Right, Qt always uses PaintEvents to do updates of the GUI, never direct
drawing - at least for the builtin widgets and as long as you don't
overwrite update() on a QWidget-subclass. And as it uses PaintEvents it
collects all those until the next loop occurs, decreasing the number of
paints done and thus "increasing" the drawing-performance.

> > 2) put the "work" into a separate Thread (i.e. the hole
> > commands.getoutput which takes time) and communicate between the
> > mainTextWindow and the new Thread via Event's. But befor doing so (and
> > that is why I'm so brief here) you need to read some basics about
> > threading, so you don't shoot yourself in the foot with it (for example
> > never trigger drawing-operations outside the gui-thread). I don't have
> > any book title or tutorial or some such at hand to recommend, sorry.
> 
> Many people regard threading as a fairly advanced technique, although
> Python's own threading module makes it look almost trivial.

I find Qt's own threading-implementation quite easy to use too.

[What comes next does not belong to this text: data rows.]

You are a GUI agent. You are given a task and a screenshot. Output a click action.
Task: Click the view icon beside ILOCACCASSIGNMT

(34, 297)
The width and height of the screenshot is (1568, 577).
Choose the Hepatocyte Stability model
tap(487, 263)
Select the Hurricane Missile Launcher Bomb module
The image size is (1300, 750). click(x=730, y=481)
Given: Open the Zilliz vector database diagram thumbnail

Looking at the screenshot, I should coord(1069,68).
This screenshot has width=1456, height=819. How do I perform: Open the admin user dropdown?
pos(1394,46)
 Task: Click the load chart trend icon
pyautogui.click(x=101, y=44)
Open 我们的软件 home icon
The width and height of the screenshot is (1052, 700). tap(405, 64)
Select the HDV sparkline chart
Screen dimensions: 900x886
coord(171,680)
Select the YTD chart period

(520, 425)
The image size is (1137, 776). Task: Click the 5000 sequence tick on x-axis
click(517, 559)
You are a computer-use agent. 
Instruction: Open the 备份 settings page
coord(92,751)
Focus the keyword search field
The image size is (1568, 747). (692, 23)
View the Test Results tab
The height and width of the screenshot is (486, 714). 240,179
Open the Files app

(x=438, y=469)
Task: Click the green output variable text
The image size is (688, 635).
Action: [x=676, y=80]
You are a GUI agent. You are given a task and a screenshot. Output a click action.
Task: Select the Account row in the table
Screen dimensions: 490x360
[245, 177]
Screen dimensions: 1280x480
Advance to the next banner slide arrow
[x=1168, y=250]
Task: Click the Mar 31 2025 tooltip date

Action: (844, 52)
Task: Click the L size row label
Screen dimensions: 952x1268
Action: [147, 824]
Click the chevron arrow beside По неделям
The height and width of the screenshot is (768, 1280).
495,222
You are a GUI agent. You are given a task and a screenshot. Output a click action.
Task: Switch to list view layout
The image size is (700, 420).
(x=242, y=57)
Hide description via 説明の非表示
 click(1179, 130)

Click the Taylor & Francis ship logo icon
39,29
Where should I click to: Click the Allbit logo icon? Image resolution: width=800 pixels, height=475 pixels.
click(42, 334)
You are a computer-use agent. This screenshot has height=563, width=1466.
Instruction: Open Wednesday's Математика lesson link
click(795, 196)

I
managed to not shoot myself in the foot, but it was only to have a
progress-bar update while the work-loop runs in a separate thread. Here
of course I could've also worked with processEvents, as I do have a
loop already for the real work, but I figured it's a good and not too
complicated way to introduce myself to threads ;-)

> However, it
> can introduce even more ways to shoot yourself in the foot. Another
> option is:

According to a recent discussion on either kde-devel or kde-core-devel
you can shoot yourself into the foot with processEvents as well. Because
this processes all events, not just PaintEvents. It also processes any
Mouse-Clicks, keyboard-events and so on...

> 3) Run "apt-get update" in another process, using either QProcess or
>    a Python standard library module. QProcess will execute a command
>    with arguments, and lets you read the output and errors as they
>    become available. There are ways of monitoring the command's
>    status and collecting the output.

For the case presented this works, because apt-get updates it's output
and as it already is a separate application it's just natural to use
QProccess (or the python equivalent). However if you'd deal with a
program that doesn't use stdout/stderr to provide some "state"
information you'll have the same problem again.

> Anyway, I'll put a more complete example on the Wiki because I
> encountered a few more problems with this approach, and I want to show
> some code that's as clear as possible.

That'll be helpful for people, good work.

Andreas

-- 
Do something unusual today.  Pay a bill.